By Julien Pretot
VALENCE, France (Reuters) - Andre Greipel confirmed he was the sprint king at this year's Tour de France when the German outpowered his rivals to win the 15th stage on Sunday.
The Lotto-Soudal rider clinched his third stage win on the Tour this year ahead of his compatriot John Degenkolb (Giant-Alpecin), with Norwegian Alexander Kristoff (Katusha) taking third place at the end of a hilly 183km ride from Mende.
Greipel launched his sprint with about 200 metres left and held off Degenkolb to bag his ninth stage win on the Tour.
Briton Chris Froome retained the overall leader's yellow jersey after staying safe in the bunch all day in an unchanged top 10 in the general classification.
The Team Sky rider leads Colombian Nairo Quintana of Movistar by 3:10 with American Tejay van Garderen (BMC Racing) in third place, 3:32 off the pace.
Froome, who had urine thrown at him by a spectator on Saturday, praised the 'fantastic atmosphere' during the stage.
"None of that silly stuff happened today," said Froome.
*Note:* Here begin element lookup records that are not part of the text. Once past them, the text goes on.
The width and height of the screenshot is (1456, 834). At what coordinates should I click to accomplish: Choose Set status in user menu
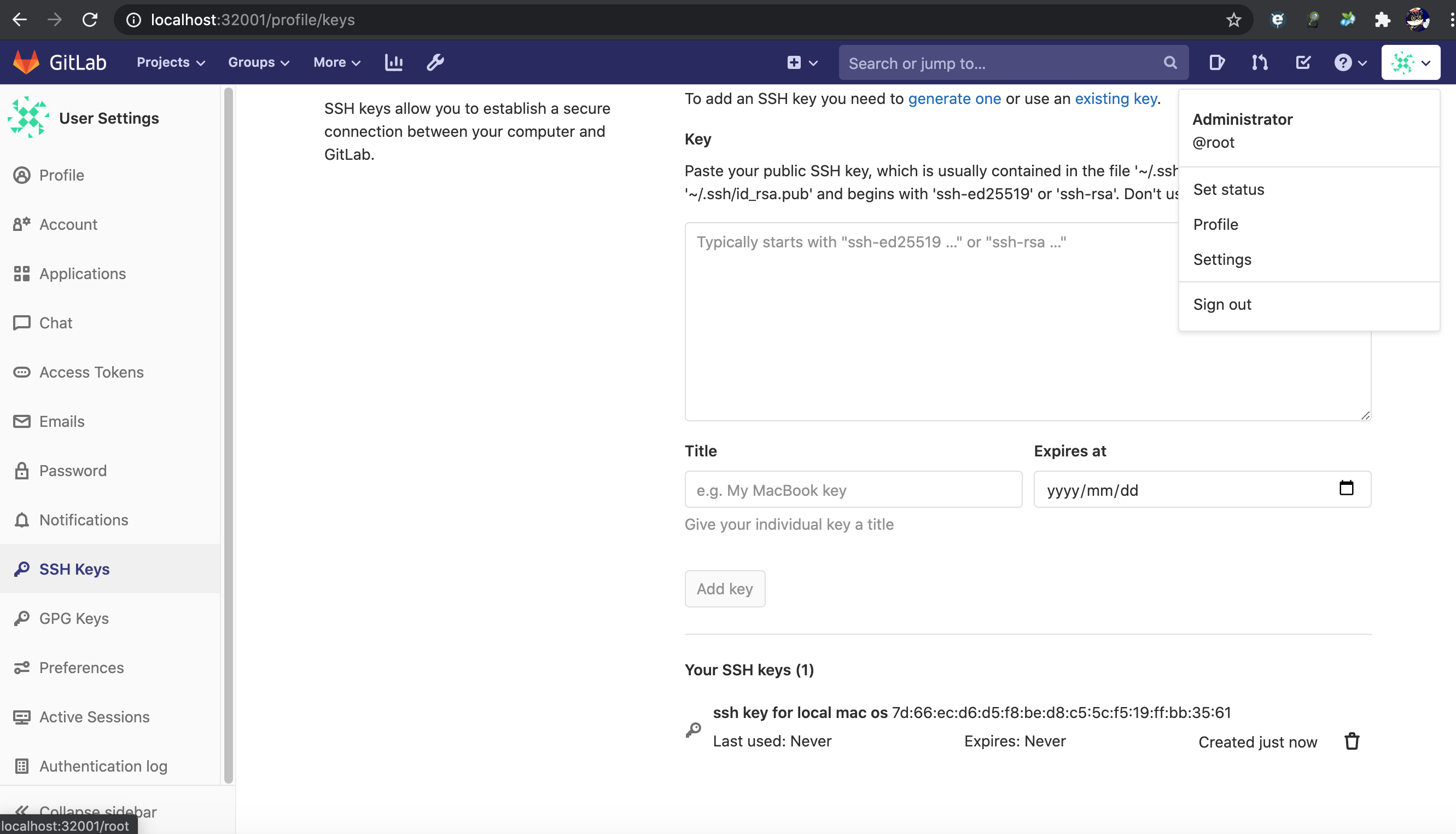pyautogui.click(x=1228, y=189)
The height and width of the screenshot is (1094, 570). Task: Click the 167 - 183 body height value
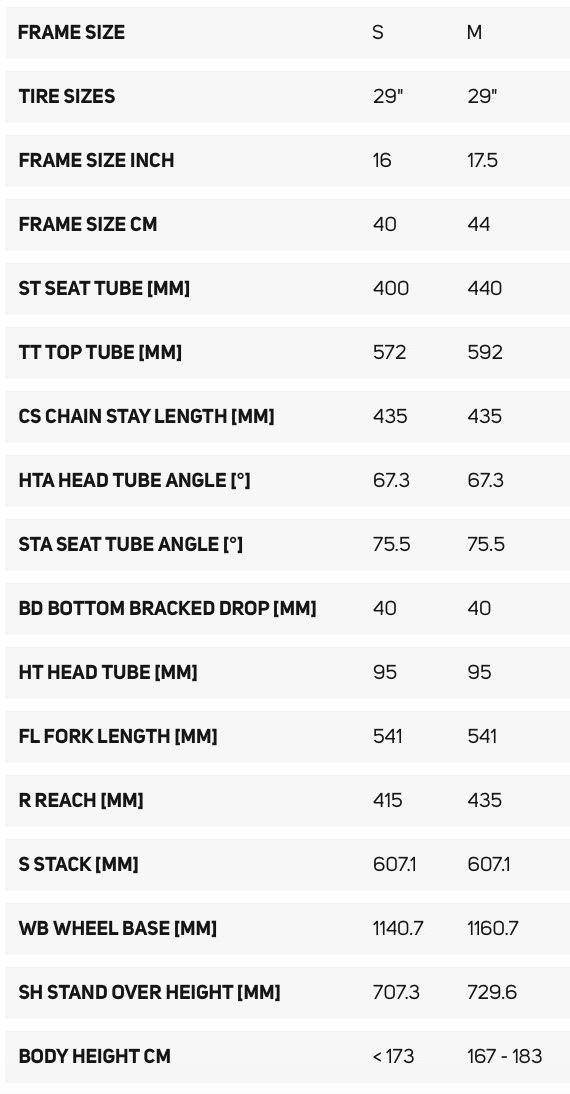tap(504, 1056)
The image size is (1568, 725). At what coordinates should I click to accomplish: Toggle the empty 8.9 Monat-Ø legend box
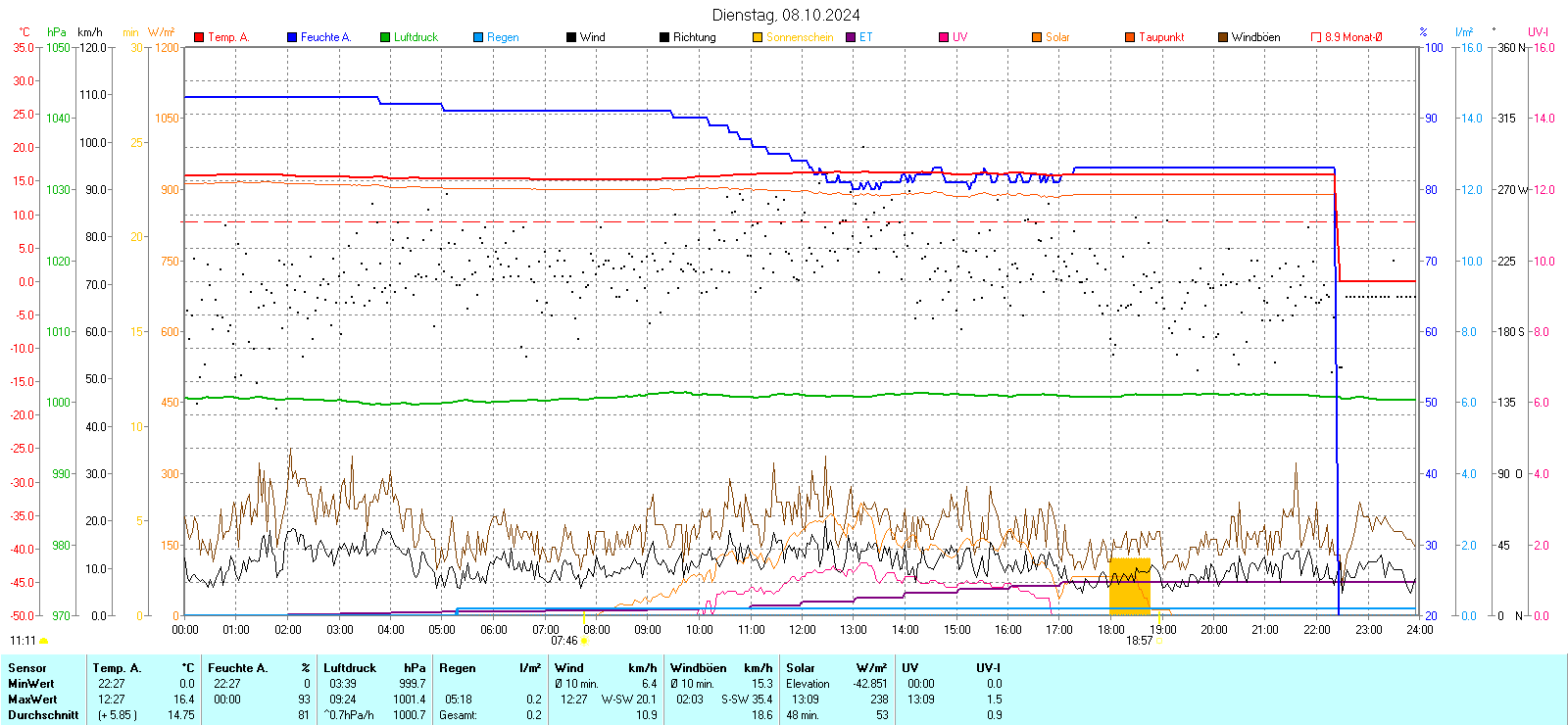click(x=1316, y=37)
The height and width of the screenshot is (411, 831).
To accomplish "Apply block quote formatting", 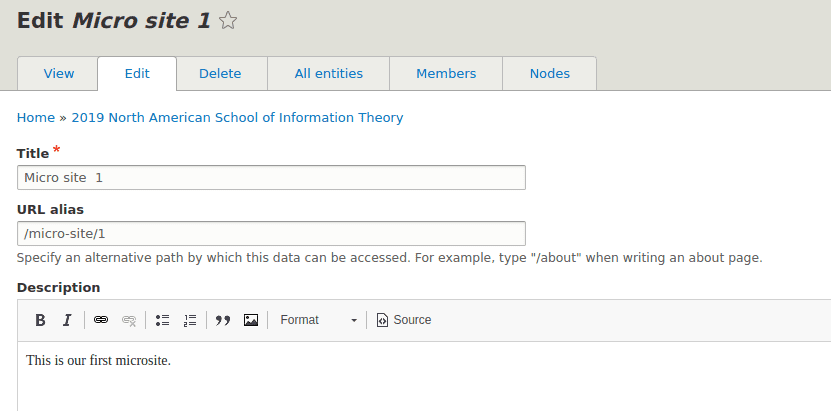I will click(x=223, y=320).
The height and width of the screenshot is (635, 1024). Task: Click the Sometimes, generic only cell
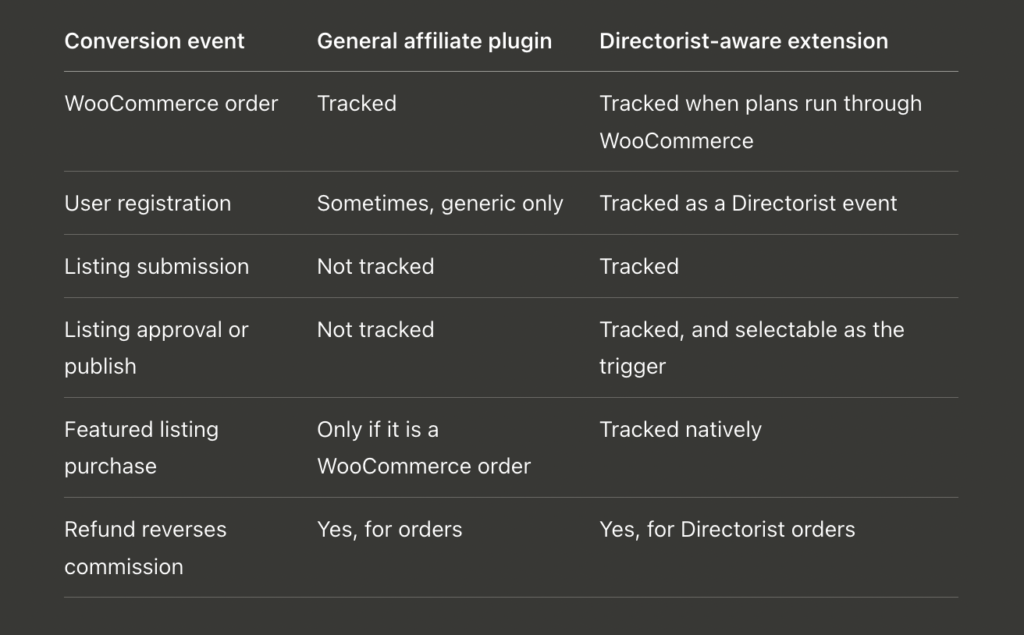coord(440,203)
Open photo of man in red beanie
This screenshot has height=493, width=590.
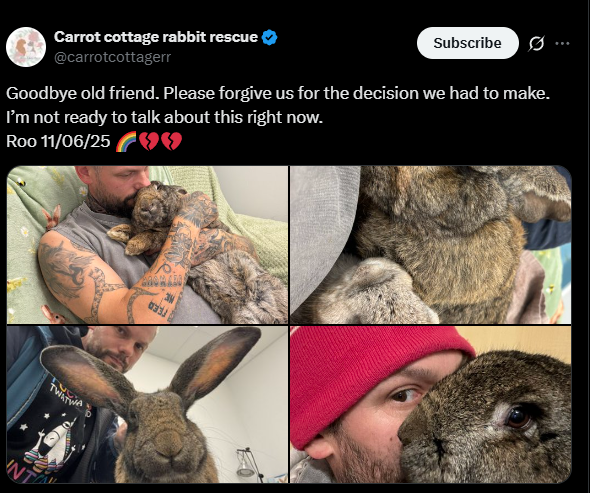[x=430, y=404]
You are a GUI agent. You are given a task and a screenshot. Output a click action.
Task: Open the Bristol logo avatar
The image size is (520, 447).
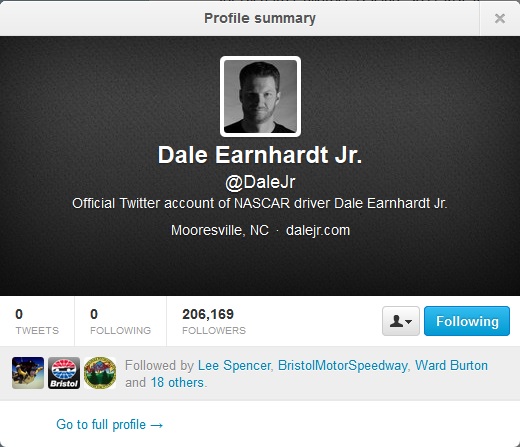tap(64, 373)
"Thousands and thousands of people are the heart and soul of this race. As I said (those people responsible for the incidents) are a minority of people. Today was great, the support on the road was fantastic."
Looking to add to his 26 Tour de France stage wins, Briton Mark Cavendish never contemplated victory, being dropped early on with numerous other riders including last year's runner-up Jean-Christophe Peraud, who crashed heavily on Friday.
The group crossed the line more than 15 minutes behind Greipel.
Slovakian Peter Sagan kept his grip on the green jersey for the points classifications after finishing fourth, having also collected points in the intermediate sprint.
Tinkoff-Saxo rider Sagan, who finished second in four occasions in this Tour, has 360 points to Greipel's 316.
"I think the green jersey is gone, Peter is too strong, he's in the breakaways. He deserves it," said Greipel.
Sagan featured in the day's breakaway that built a three-minute lead over the pack but the sprinters' teams controlled the gap and reined them in, Lotto-Soudal setting him up perfectly for the sprint.
Italian Matteo Trentin tried his luck solo with a brutal acceleration 3.3 km from the line but he was caught with 1.2 km left.
Monday's 16th stage is a 201-km trek from Bourg de Peage to Gap featuring two second category climbs and a tricky descent to the finish.